## Work order
Exact reproduction of all the data is required, with pictures excluded.

## Record excerpts

################

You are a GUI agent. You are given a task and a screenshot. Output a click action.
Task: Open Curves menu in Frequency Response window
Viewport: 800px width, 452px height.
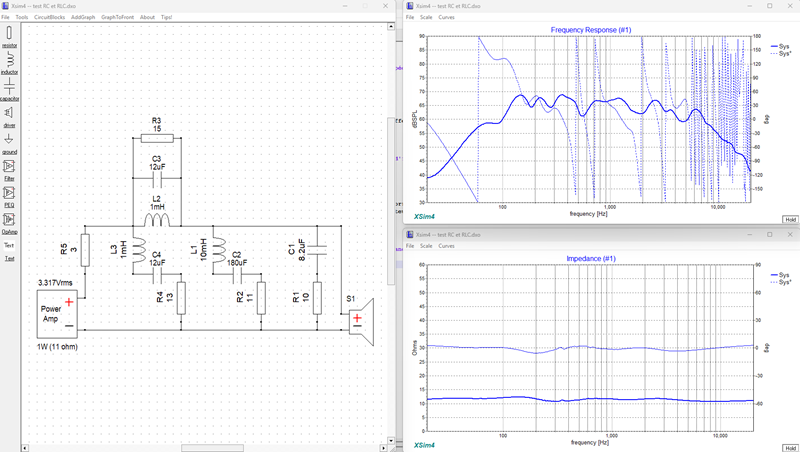click(x=446, y=17)
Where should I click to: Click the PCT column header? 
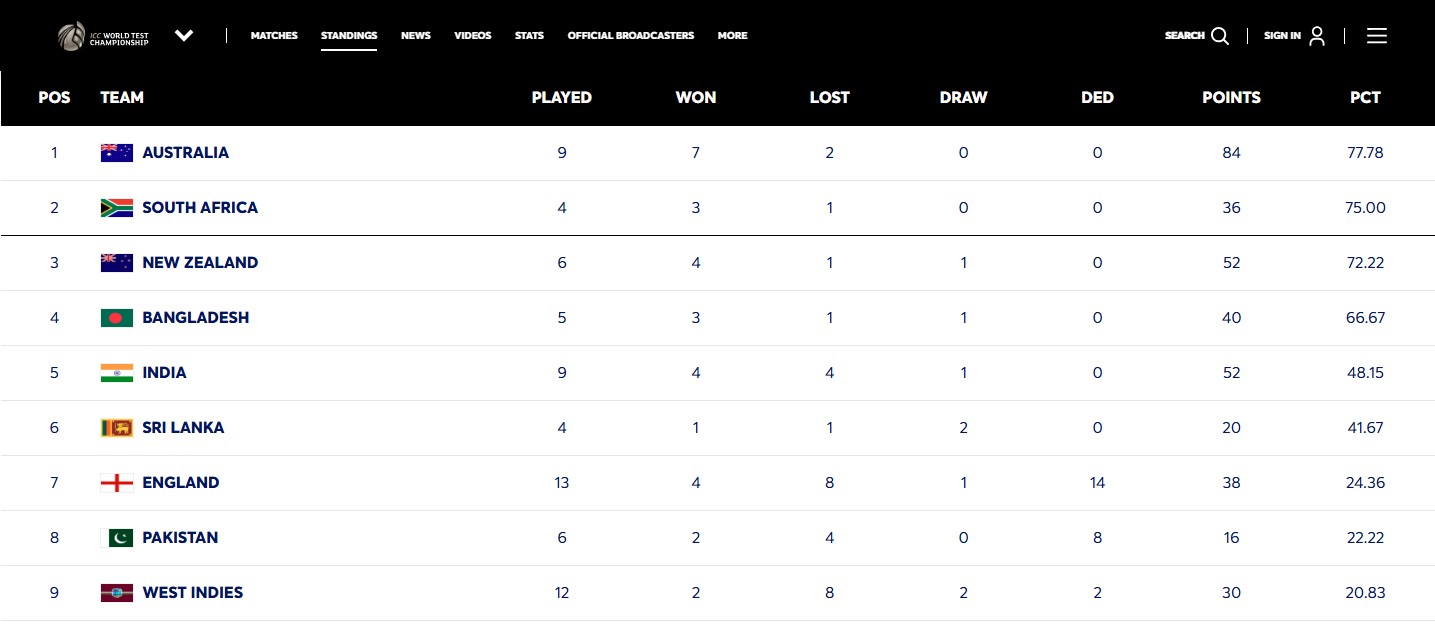point(1365,98)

################

## Output of the exercise
You are a GUI agent. You are given a task and a screenshot. Output a click action.
Task: Open Curves menu in Frequency Response window
Viewport: 800px width, 452px height.
click(x=446, y=17)
Where should I click to: Click the PCT column header? 
point(1365,98)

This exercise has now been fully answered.